Venue
Salisbury Arts Centre
Starts
Tuesday, May 17, 2022
Ends
Friday, July 1, 2022
Address
St Edmunds Street Salisbury SP1 3UT
Location
South West England
Organiser
Wiltshire Creative

Island Life brings together artists who address the political, social, or economic conditions of living on islands, and/or artists who use the concept of islands to explore activist concerns.

The island as a concept has held open a particular idealised space for the European imagination whether utopian or dystopian: from the island of Ithaca in Homer’s poem Odyssey (675–725 BCE) and Shakespeare’s island play The Tempest (1610–1611) to books such as Jules Verne’s Deux Ans de Vacances (Two Years’ Vacation) (1888) and William Golding’s Lord of the Flies (1954) about young men and boys from the “civilised world”. The island within the context of Western culture permits normal society and the social contract to be reconfigured often towards a Romantic idealism on the one hand or a brutish lawlessness on the other.
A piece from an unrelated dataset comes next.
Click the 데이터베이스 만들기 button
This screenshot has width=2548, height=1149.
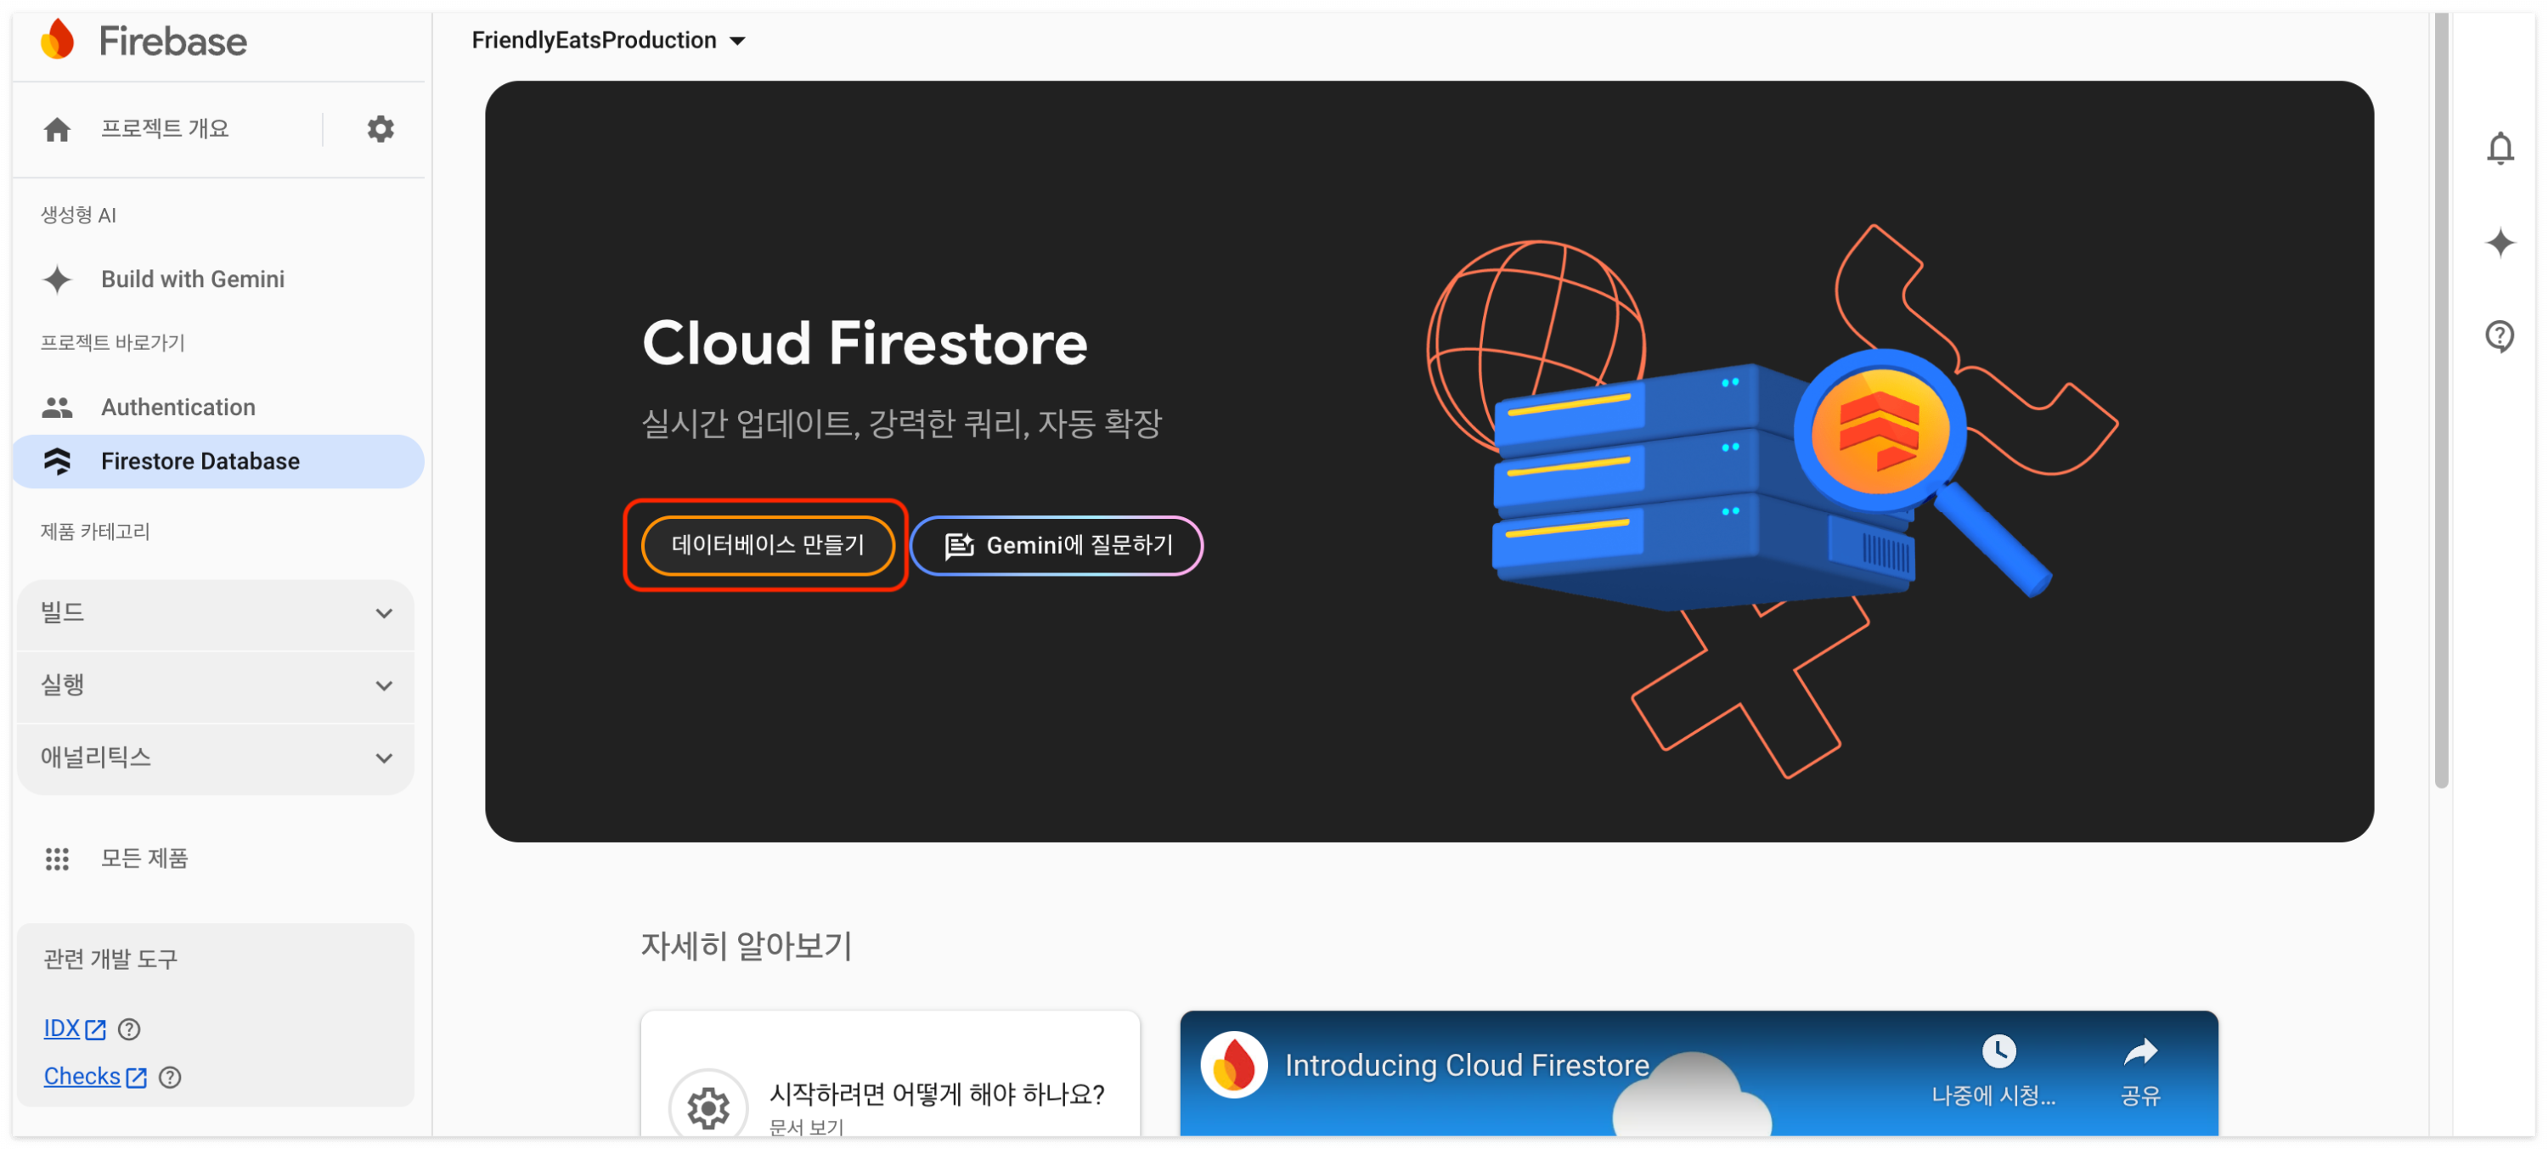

Both extremes are projections of the European imaginary and are also forms of Eurocentric self-examination.

However, through the work of contemporary islander artists, the Island Life exhibition seeks to question and expand the perception of ‘island’ beyond these European optics. It aims to present a counterpoint by foregrounding perspectives from artists who live on, and whose work is about, islands and archipelagos. In particular, the show includes artists who explore concerns of the Global South. Among other themes, the artists explore issues around climate change, activism, artistic solidarity, friendship, survival, colonisation, and the struggle for identity in relation to island life and living.

 

The exhibition will feature the work of the following artists and artworks:

Gayle Gong Kwan exhibiting works from her ‘Waste Archipelago’ series.

Martha Atienza exhibiting video installation Gilubong ang Akong Pusod sa Degat (My Navel is Under the Sea)

Clifton Powell will recreate an erased mural which was originally created by Larrakia elder June Mills in Darwin in 2015 in solidarity with the people of West Papua

Video of dancers from Brisbane Kiribati Community performing at the 9th Asia Pacific Triennial of Contemporary Art, as part of Chris Charteris’ collaborative project, TUNGARU: The Kiribati project.

The exhibition launch on 26 May 2022 (6:00-8:00pm) will also feature a live dance performance by the Kiribati Tungaru Association of the UK & the Republic of Ireland. And on loan from the art collection of the Kiribati Tungaru Association of the UK & the Republic of Ireland, traditional dance costumes and artefacts will be on display as part of the exhibition.

On 31 May (7:00-8:30pm) there will also be an Island Life Zoom event consisting of a pre-recorded panel discussion between the curators and the exhibition’s international artists, followed by a live Q&A.